Please reproduce the entire listing exactly.

▶ Source data

··········

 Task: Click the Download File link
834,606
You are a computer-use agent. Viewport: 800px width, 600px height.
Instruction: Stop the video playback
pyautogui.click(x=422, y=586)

··········

▶ Problem solution
 Task: Click the Download File link
834,606
You are a computer-use agent. Viewport: 800px width, 600px height.
Instruction: Stop the video playback
pyautogui.click(x=422, y=586)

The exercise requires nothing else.